The great mythologist Joe Campbell, one of my  heroes, taught that (forgive my clumsy paraphrase, Joseph) myths are forever animated, sort of living maps of human experience, of the archetypal hero’s journey through life that each of us signed up to go waltzing Matilda through the day we were conceived (The Big Boink Theory). I think of myths as multi-faceted, prismatic crystallizations of the human journey, reflecting back at us our many roles in The Great Holy Hullabaloo and World Variety Show Revue (whew).

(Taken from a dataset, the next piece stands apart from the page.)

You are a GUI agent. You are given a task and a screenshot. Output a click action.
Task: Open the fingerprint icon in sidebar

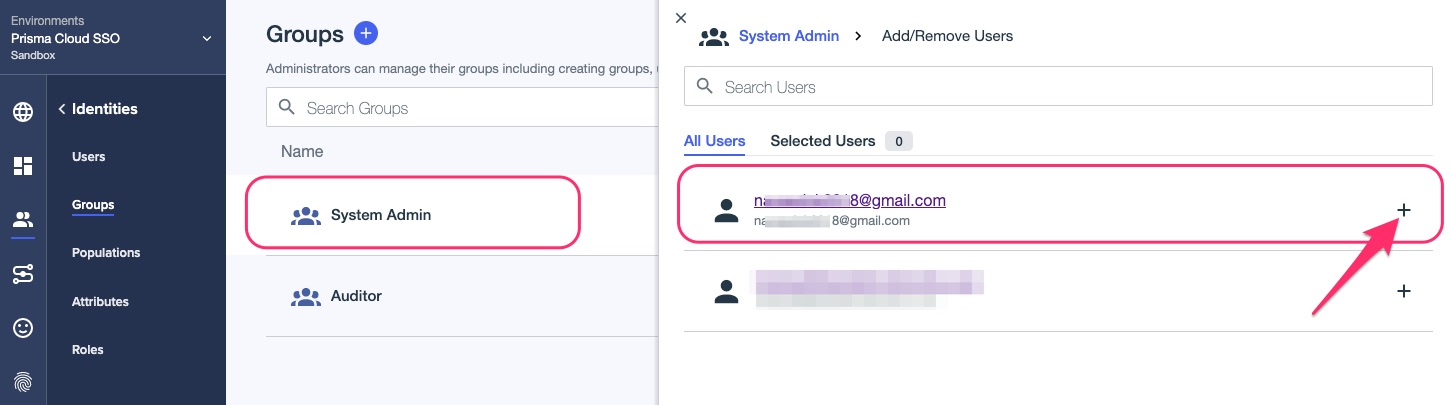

Besides, I’m not at all convinced there isn’t some genuinely weird presence hanging out in those primordial thickets. As I sat on a stump beside Merlin’s Tomb, hacking away at my doomed sketch, a couple tourists approached with a beautiful white dog; I think it was one of those Alaskan kinds. As soon as they walked it near the monolith, the dog began to whine desperately and strain at its leash to get away from that place. It’s owners made several attempts to approach the site, but the dog reacted the same way every time, and eventually they gave up and left.

A few minutes later, still ham fisting my way through my Hindenburg of an illustration, I was startled by a deep snuffling and grunting sound in the trees, the kind of noise a large mammal might make, which is the kind of noise it was. An older gentleman and his female companion emerged from the woods, the man grunting, stomping the earth, and sniffing the air like a bear. He had long, straight white hair and a long white beard and carried a walking stick. (Friends, I shit you not). I chuckled and smiled at them, and they responded the same way. Still snuffling, grunting, and stomping, the man rounded the tomb and approached me, speaking en Francais in a rich, mellifluous voice: “Do you speak French,” in response to which I got to bust out my best-used French phrase,  “I do not speak French.” He nodded kindly and indicated that he’d like to see my sketch, and I balefully agreed, then lowered my head to erase one of the drawing’s many tragic lines. When I looked up again, I was alone in the clearing. Wizards, dude.